_Exercise set:_
- a) According to the blog post, how many failing 8th graders did the summer remediation get into high school?
- b) Reproduce the stretch of the blog post from "I worked the" through "2010 LEAP test." word for word.
- c) Which words does the blog post use to describe the many things that occur on a daily basis?

_Text excerpt:_
Wednesday, August 26, 2009

meet the data bitch, mofos

So I have not been blogging and I fully intend on taking down much of my archives and stashing those posts away offline (to the limited extent that anything can be deleted from the internets). But this is not to say that I don't intend to return to blogging, just that I intend to be more guarded and more general.  There are many, many things that occur on a daily basis that I find repulsive, suspect, irresponsible, corrupt, and even abusive but the internet becomes a smaller place all the time and I can't rely on the technological deficiencies of others to keep me safe forever.  Really, I'd love to be the gossip-whore and lay it all out there but I can't afford it.  Sure, there are only about a dozen people who have ever read this blog but it only takes one (the wrong one) to get me in trouble.

Anyway, that's really just saying more calmly what I've already posted before.  I'm technically not even teaching right now, despite retaining employment at the same school I've been at for the last two years.  This is simultaneously a relief and an insult.  I keep looking at the middle school math teacher and I keep thinking, "That should be MY job - those are MY kids."  And no one else should be scarring my kids but me, dammit.

I worked the 8th grade LEAP remediation over the summer along with an English teacher and I crammed all the math into one month that was humanly possible.  Between two teachers and 3 weeks of instruction and 1 week of testing we got more than a dozen failing 8th graders into high school.  So, coming off that accomplishment, it is only understandable that I feel that the current 7th and 8th graders (my former 6th graders) should be in my classroom preparing to totally dominate the Spring 2010 LEAP test.

Oh, wait - I don't have a classroom.  Or students.  Meet the Data Bitch.  I coordinate the benchmark tests, create the databases, crunch the numbers, examine the correlations, find the weaknesses, track the progress, and generally spend most of my day grading tests and staring at a computer screen (my own personal MacBook, because I haven't been given a school computer or desk).  My "office" is the un-air conditioned room full of books and supply boxes that I have commandeered over the last few days because my make-shift table in the 60-degree computer lab is an unbearable and isolated place to work.  I've been kicked out of other rooms and I keep my old teaching supplies in a cabinet in the social studies teacher's room (kids, keep your sticky fingers off my UNO Cards and my Monopoly board!).  The supply closet is a little warm this time of year, but I just found out that it is illegal, due to the unfinished nature, for them to put students in the room for anything so there is almost no risk of being told I have to move again.

This was not my first choice, this job.  That's all I'll say about it here.  But ultimately, it's not the most awful thing that I could be doing right now and I'm rather proud of sheer quantity of useful data and statistics I've been able to produce using my custom-built databases.  I feel so nerdy.  Also, the less emotionally-demanding and moderate stress level of this job is going to be a plus when I get into full swing back at UNO (starting my certification process all over again).  It is also giving me a very broad, school-wide perspective of the students at my school.  I can see hard evidence of progress and achievement that I couldn't see before, too bogged down in my own little classroom bubble of worry.  And let me tell you, folks, this is turning out to be a truly eye-opening experience.

_Source data:_
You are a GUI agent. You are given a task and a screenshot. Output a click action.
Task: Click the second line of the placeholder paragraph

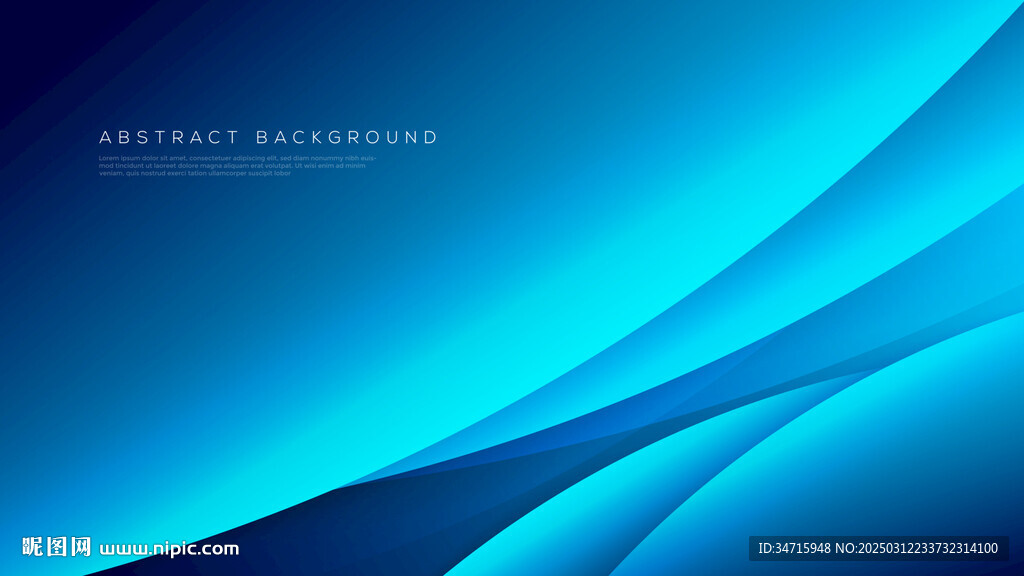(x=232, y=165)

_Results:_
- a) More than a dozen.

- b)
I worked the 8th grade LEAP remediation over the summer along with an English teacher and I crammed all the math into one month that was humanly possible.  Between two teachers and 3 weeks of instruction and 1 week of testing we got more than a dozen failing 8th graders into high school.  So, coming off that accomplishment, it is only understandable that I feel that the current 7th and 8th graders (my former 6th graders) should be in my classroom preparing to totally dominate the Spring 2010 LEAP test.

- c) repulsive, suspect, irresponsible, corrupt, abusive